Just another day, with the mad hatters' and their markets..
It has often been said that we will know when we are on the cusp of intense change, when the Saudis abandon the petro-dollar, and the Yen carry trade collapses. 'Business as usual, will then no longer apply'.'Gold seems to have had a hard time finding a home on financial statements the past decade. With the Treasury,
it's alleged to be held in the vault yet leased simultaneously. The Treasury treatment is analogous to reporting cash
and accounts receivable on the same line item. Try this with a small business, and one might go to jail.'
https://www.zerohedge.com/markets/petrodollar-endgame-moves-even-closer
“The OPEC members decided in 1973/4 to price all oil sales in US dollars and invest any excess in US Treasury bonds in exchange for US military protection. This is how the petrodollar system got its start, and for the last 50 years, due to this arrangement has created a ‘synthetic’ demand for the dollar, and established the US dollar as the benchmark for oil trade globally,” he explained tome.
“What'll really be frightening,”he said, “is what happens when Saudi Arabia and the rest of OPEC follow suit and move officially away from the dollar as sole settlement for oil, as I have been predicting for 4 years in over 1,200 YouTube videos.”
“Imagine what the world would look like if all the nations that have been forced to hoard dollars for the past 50years in order to buy oil suddenly had no reason to do so and were dumping dollars. The immediate horrific economic ramifications to the United States is precisely the thing that should worry every American to no end. It worries me, does it worry you? It should!”

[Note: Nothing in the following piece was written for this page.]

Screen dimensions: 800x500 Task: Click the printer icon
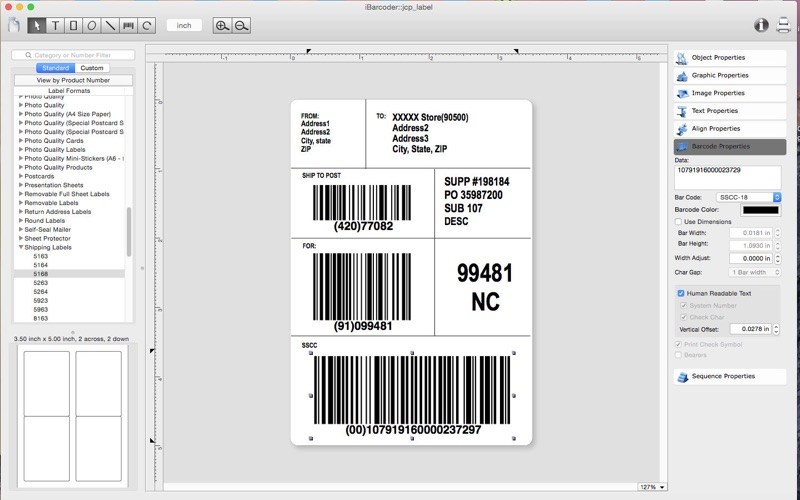(783, 26)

The Yen carry trade seems to be a Japanese suicide mission, designed to protect the US dollar, at the price of the Japanese economy. However,Japan is now in a desperate debt situation, and something will have to change.
https://www.reuters.com/breakingviews/forex-swings-will-upend-lucrative-yen-carry-trade-2023-12-01/
In recent decades, Japan has been a graveyard for investors looking for domestic returns. Notably those who bet against its government bonds in a trade so bad it became known as the “widow maker”. Foreign exchange traders beg to differ: the carry trade has been a sure-fire money maker this year.That’s due to the huge gap in short-term interest rates between Japan, where they are -0.1%, and other countries.

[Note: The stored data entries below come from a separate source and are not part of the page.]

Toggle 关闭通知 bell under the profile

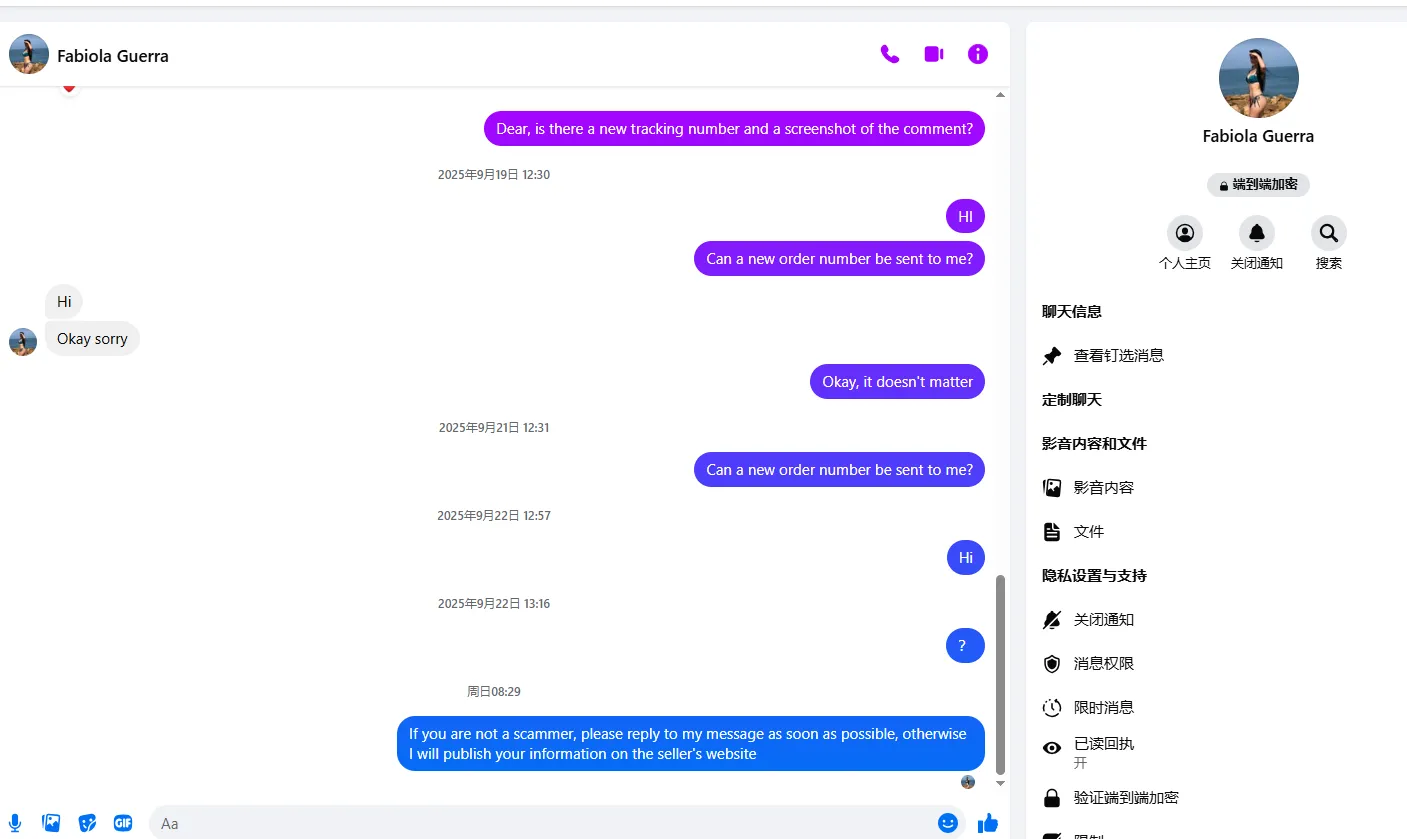pos(1257,243)
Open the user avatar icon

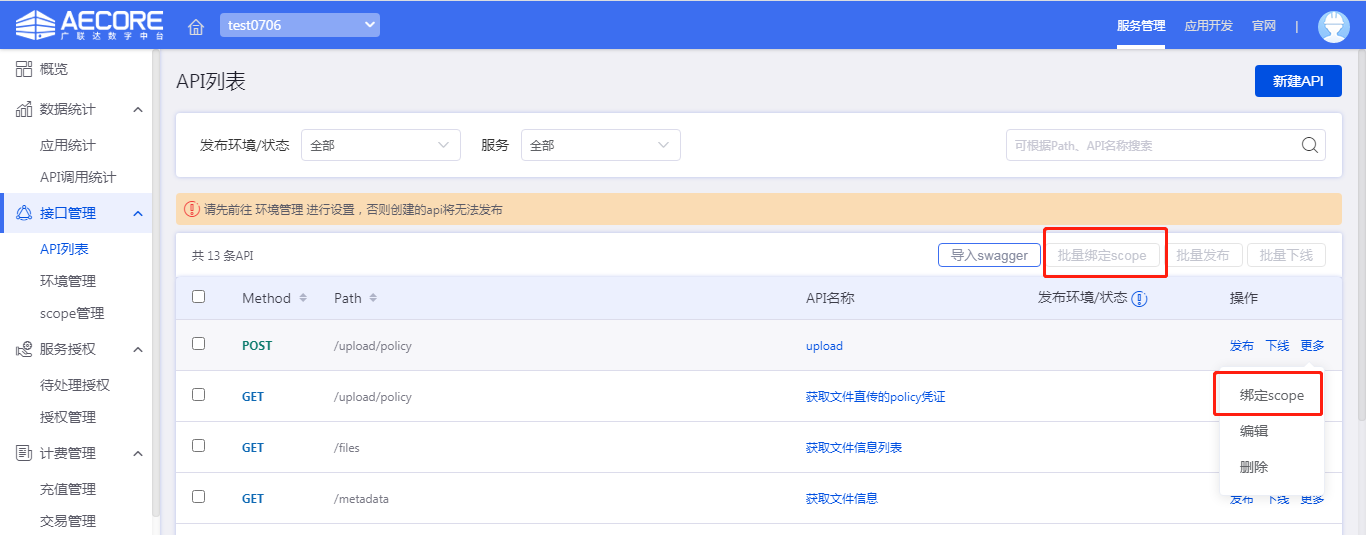tap(1333, 26)
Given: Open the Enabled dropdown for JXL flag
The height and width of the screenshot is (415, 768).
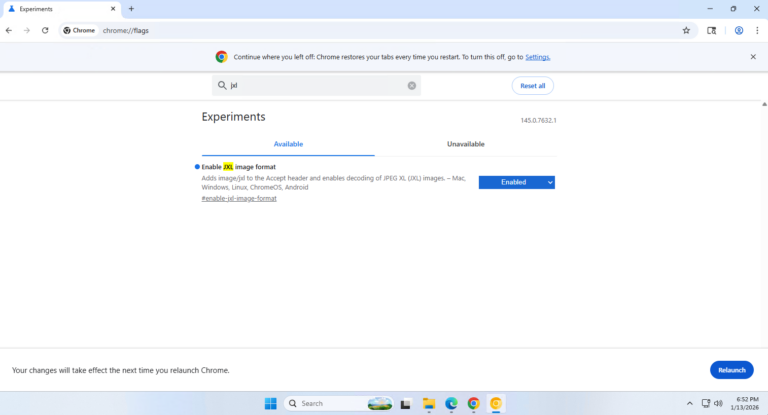Looking at the screenshot, I should [x=516, y=182].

The most popular carry trade with yen has been into U.S. dollars . That’s because the Federal Reserve has pushed the benchmark federal funds rate to 5.25% to 5.5% – the highest level in 17 years – to slay inflation. More daring investors have placed their borrowed yen in emerging markets such as Colombia, where rates are 13.25%, Mexico,where borrowing costs are 11.25%, or Brazil, where the overnight rate is 12.15%.